== Given entries

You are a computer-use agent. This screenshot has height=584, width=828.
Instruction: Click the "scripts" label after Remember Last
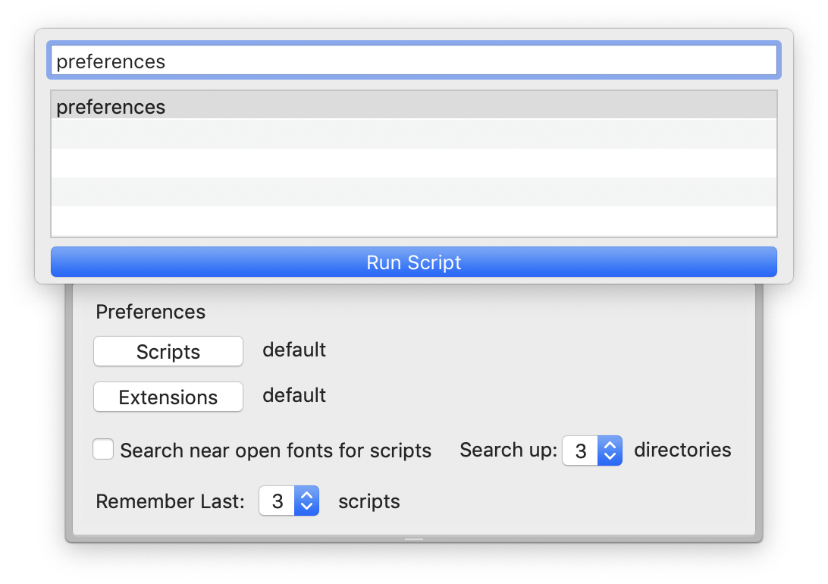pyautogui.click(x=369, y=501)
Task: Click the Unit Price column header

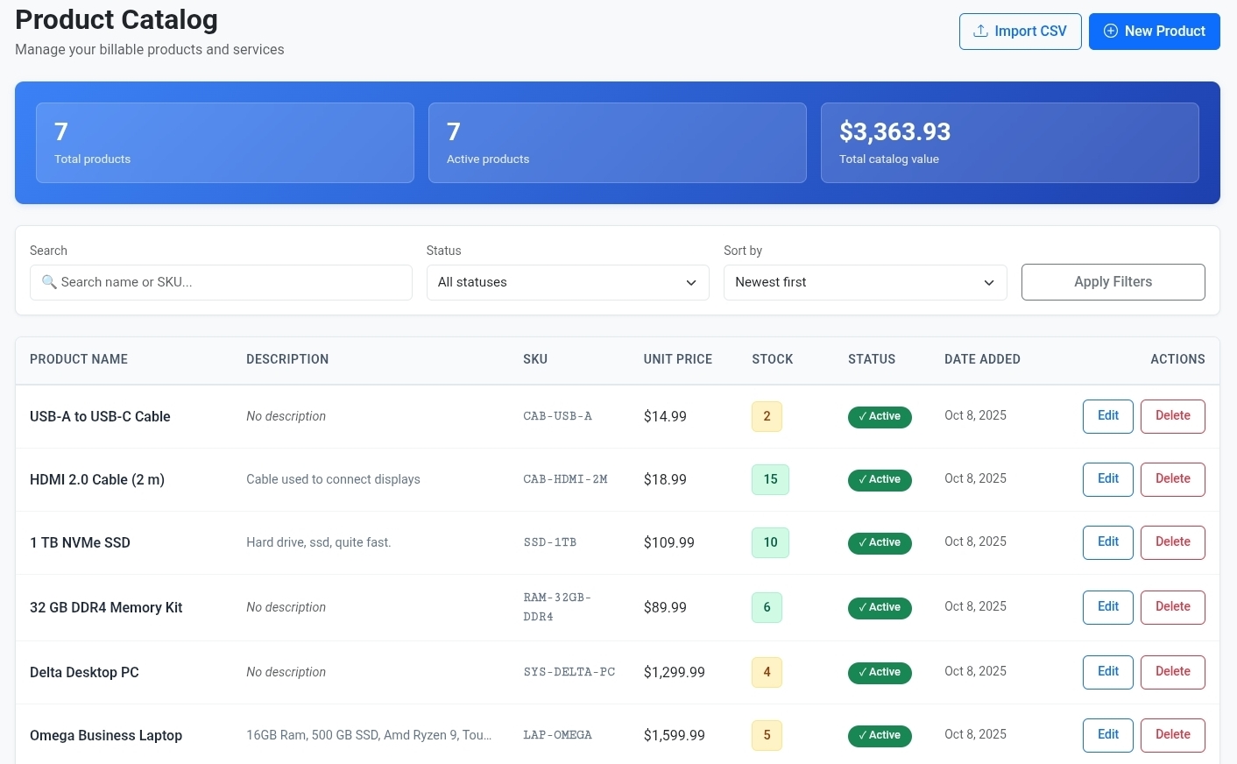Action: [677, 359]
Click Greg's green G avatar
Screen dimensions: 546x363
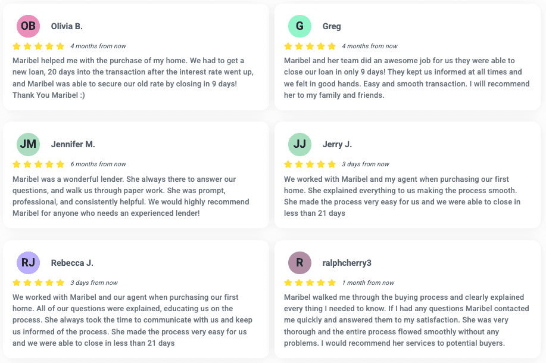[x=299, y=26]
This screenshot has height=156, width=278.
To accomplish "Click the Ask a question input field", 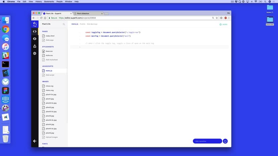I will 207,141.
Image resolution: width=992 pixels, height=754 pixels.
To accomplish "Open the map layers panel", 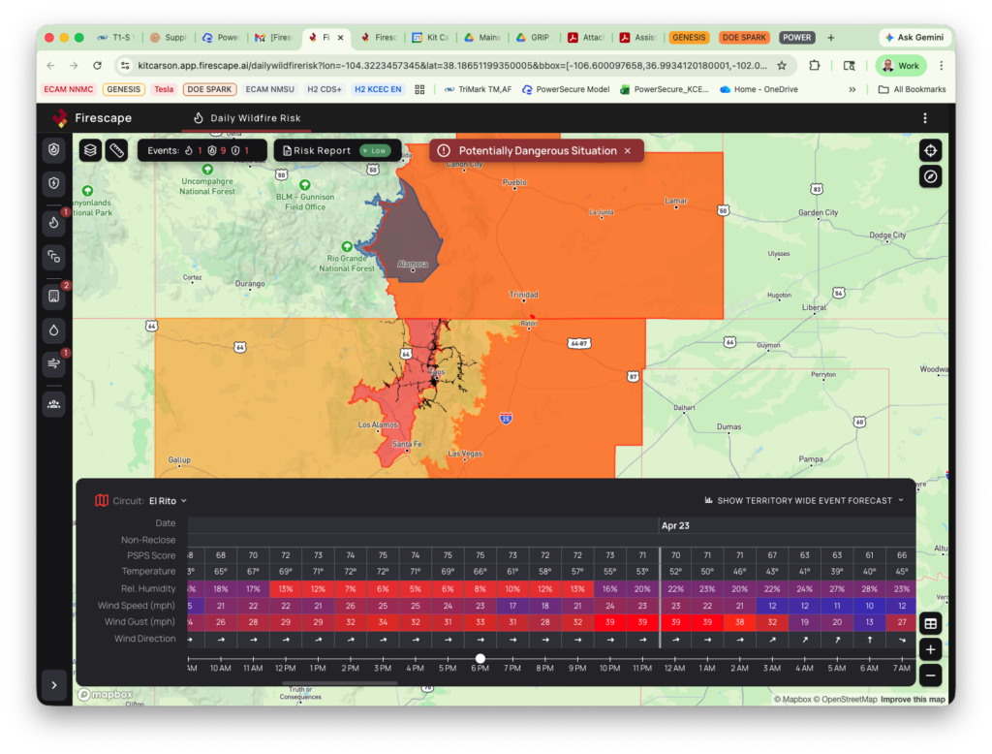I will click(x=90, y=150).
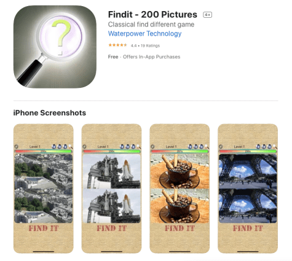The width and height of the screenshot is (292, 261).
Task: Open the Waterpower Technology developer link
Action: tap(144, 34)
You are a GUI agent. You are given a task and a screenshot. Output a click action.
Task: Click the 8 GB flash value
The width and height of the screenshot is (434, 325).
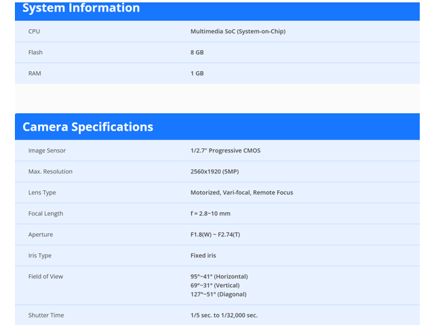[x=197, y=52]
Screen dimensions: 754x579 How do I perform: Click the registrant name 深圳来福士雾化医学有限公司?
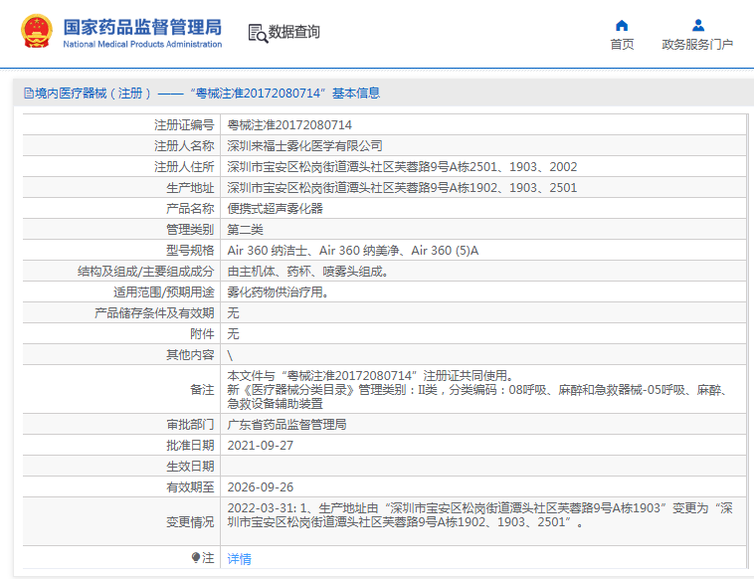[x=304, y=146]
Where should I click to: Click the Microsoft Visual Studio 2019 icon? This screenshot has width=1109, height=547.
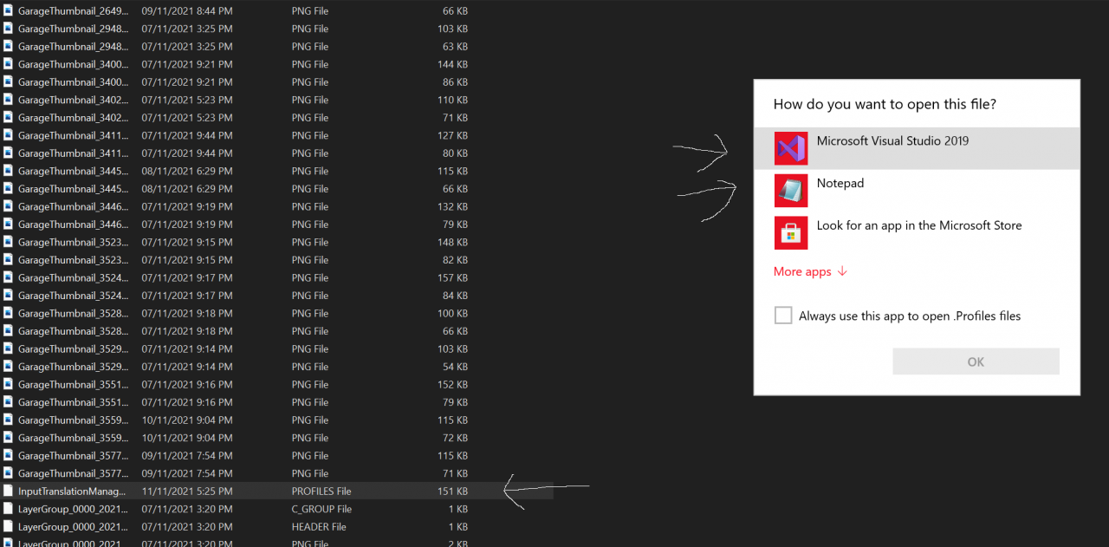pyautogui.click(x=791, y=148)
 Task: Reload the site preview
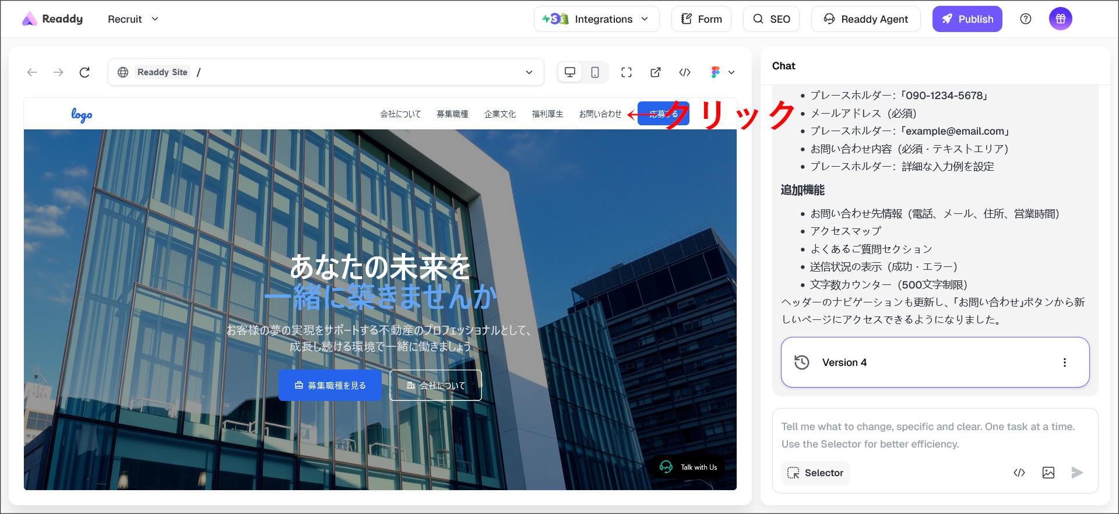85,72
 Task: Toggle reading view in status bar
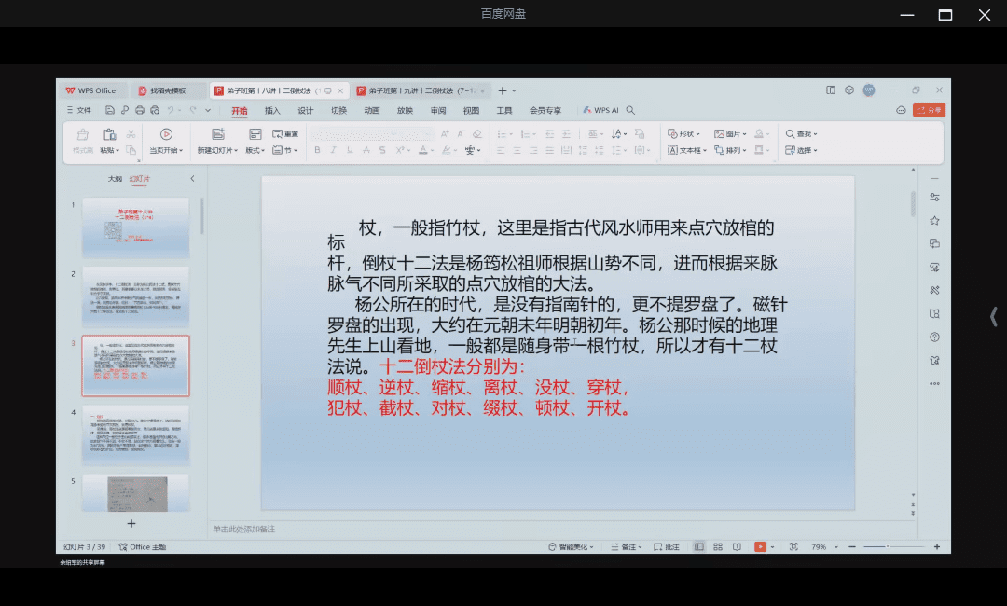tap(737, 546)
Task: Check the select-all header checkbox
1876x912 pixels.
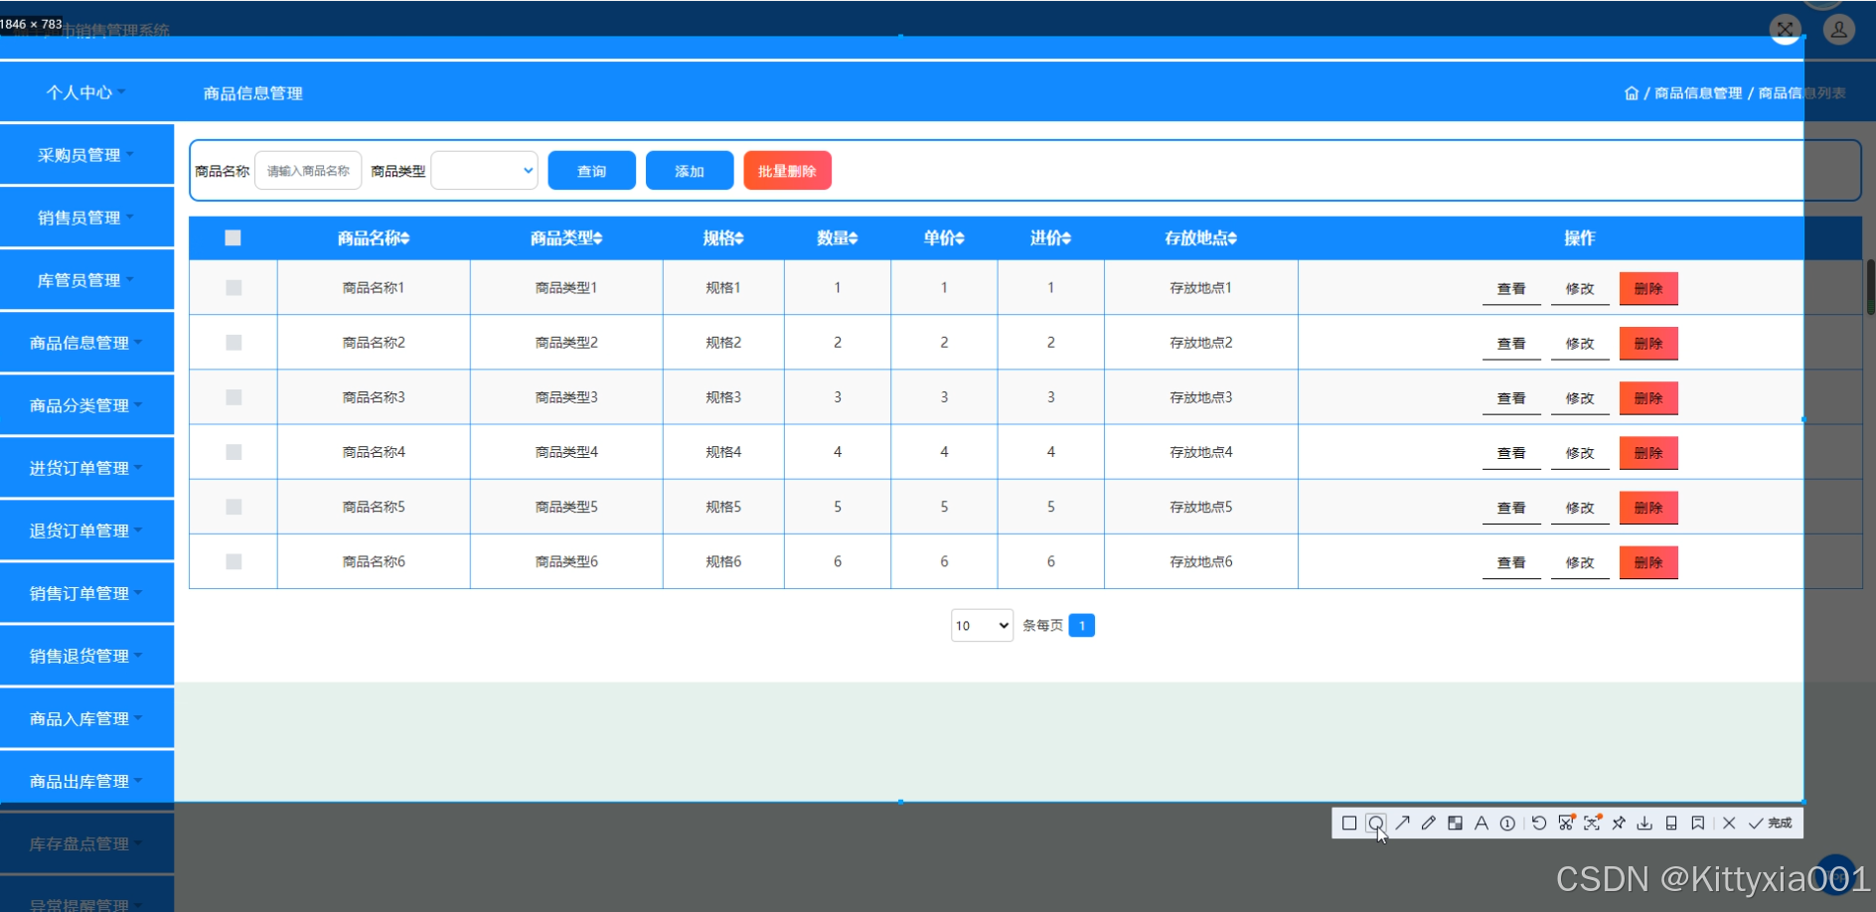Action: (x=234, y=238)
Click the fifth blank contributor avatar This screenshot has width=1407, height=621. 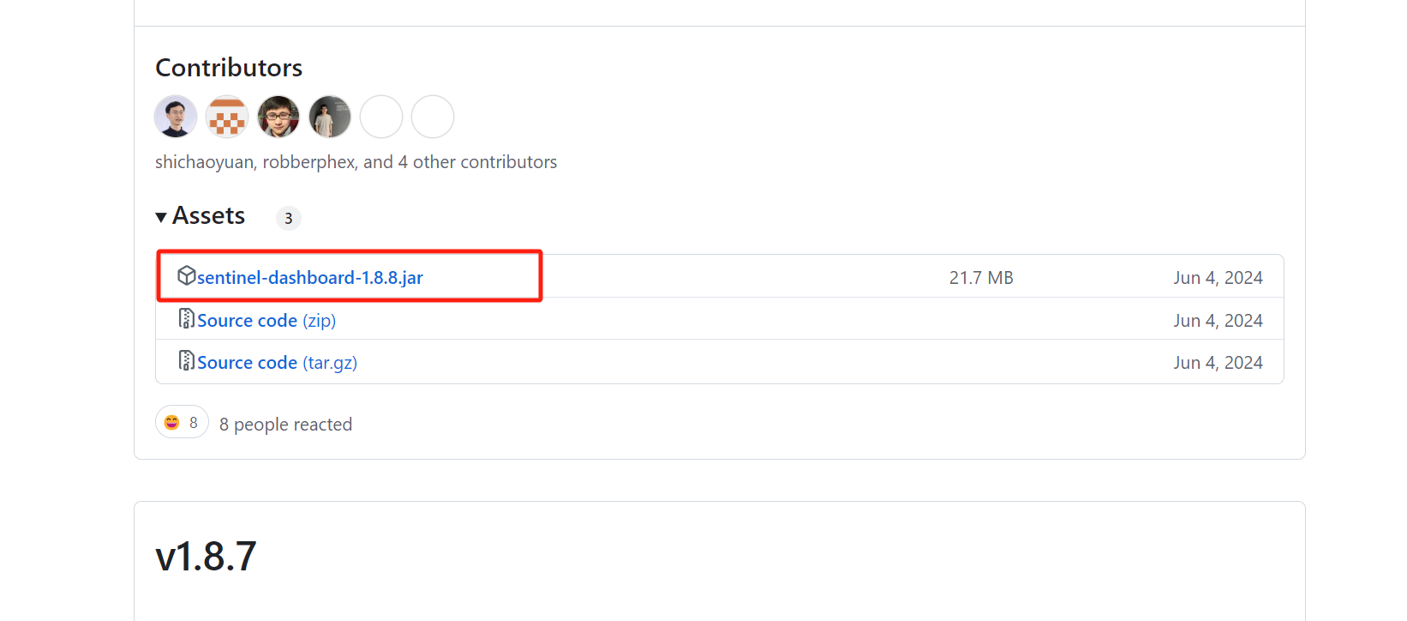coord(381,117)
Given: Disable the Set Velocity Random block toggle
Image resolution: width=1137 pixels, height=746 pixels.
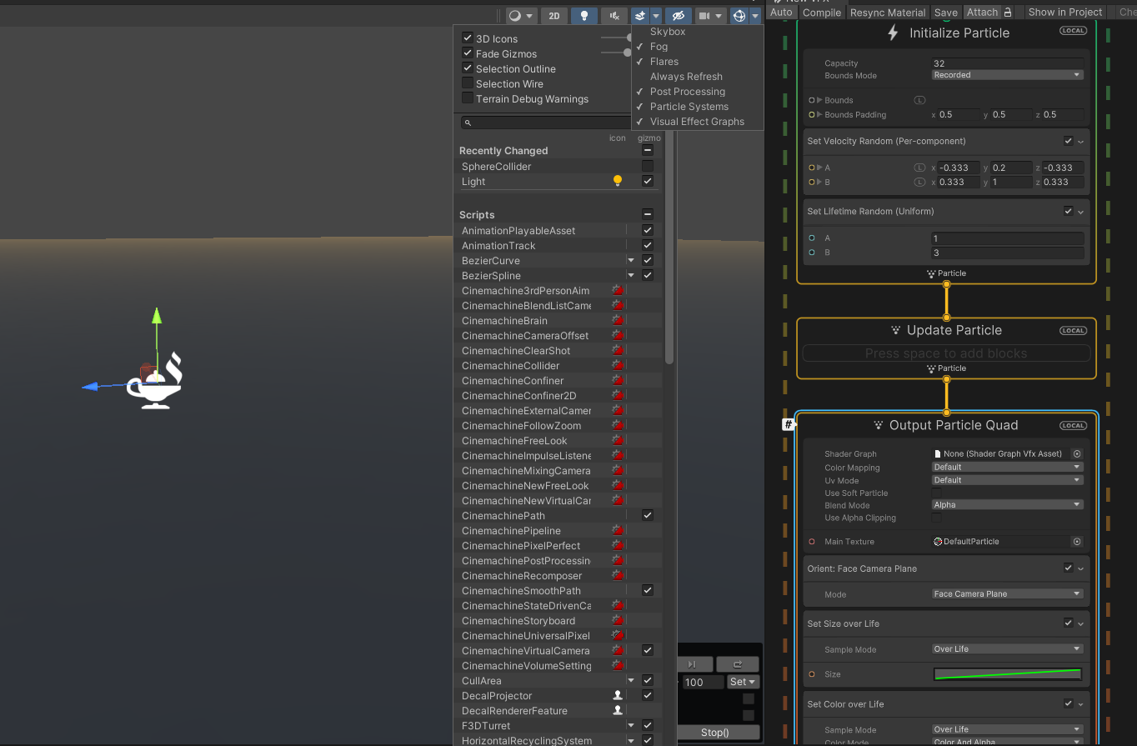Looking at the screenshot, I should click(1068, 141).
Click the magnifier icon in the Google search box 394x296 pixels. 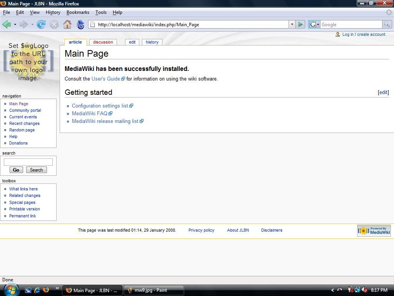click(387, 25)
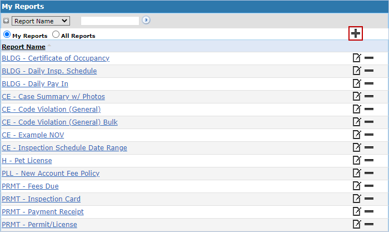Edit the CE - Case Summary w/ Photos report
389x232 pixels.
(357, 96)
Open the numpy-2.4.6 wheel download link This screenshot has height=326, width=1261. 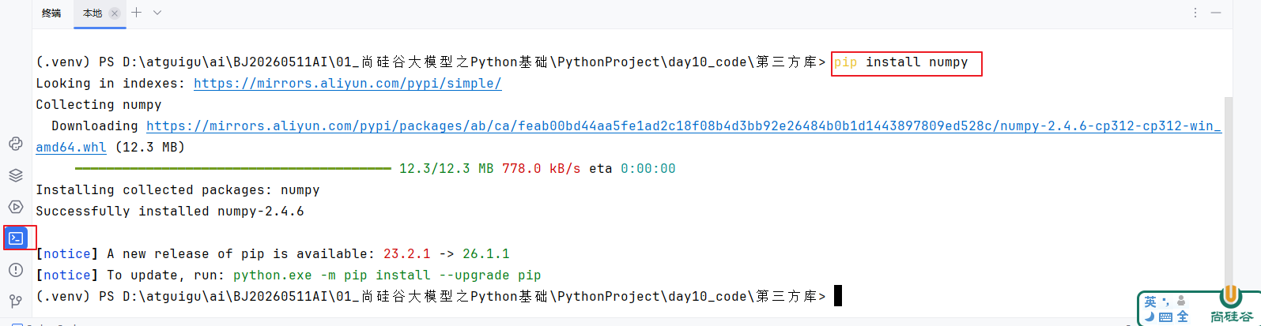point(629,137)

====

What is needed: Show all lines in the records above that hold "agent".

Output of the task:
You are a computer-use agent. This screenshot has height=584, width=828.
You are a GUI agent. You are given a task and a screenshot. Output a click action.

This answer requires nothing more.